# Records to use:
>>>>

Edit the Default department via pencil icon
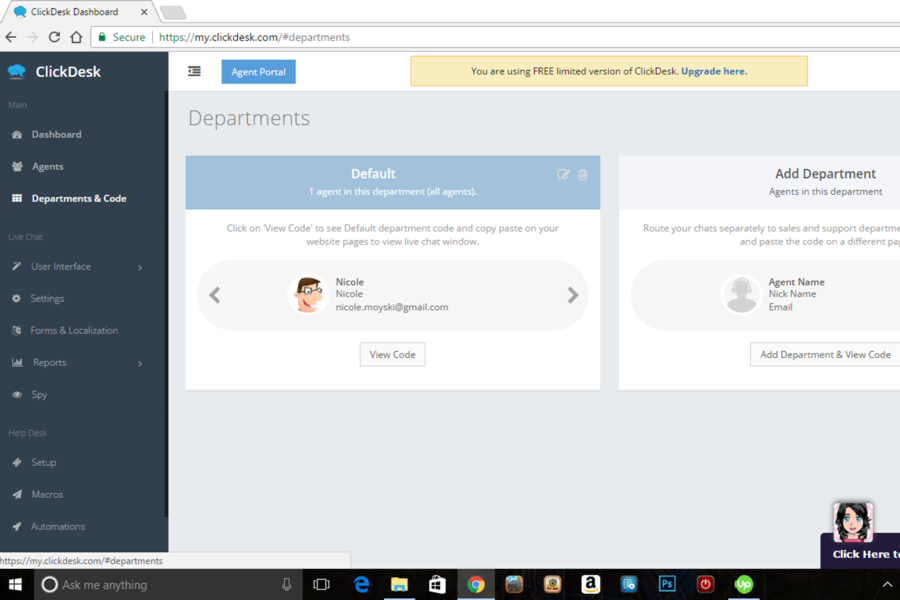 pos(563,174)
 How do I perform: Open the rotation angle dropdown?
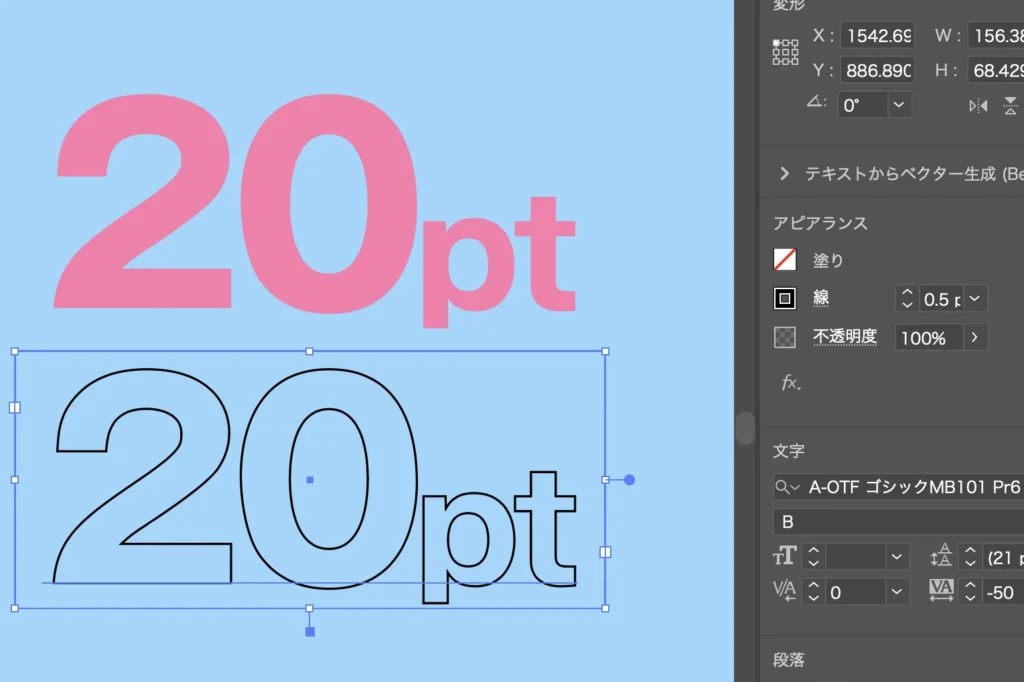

<<<<
>>>>

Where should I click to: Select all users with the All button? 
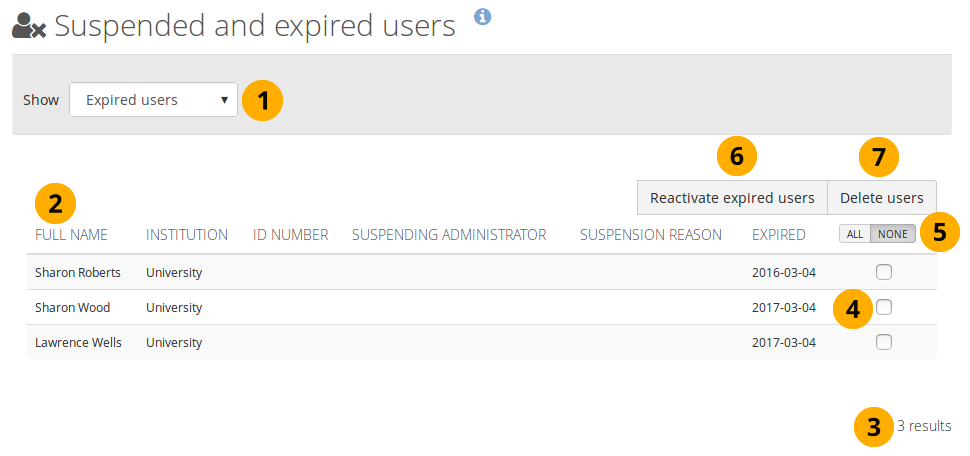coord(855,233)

<<<<

# Aim of the exercise:
Leaving out each picture, repeat exactly the lines above from the one that contains "Edit the Default department via pencil icon" through the one that contains "How do I perform: Open".

# Task result:
Edit the Default department via pencil icon
 pos(563,174)
 How do I perform: Open the rotation angle dropdown?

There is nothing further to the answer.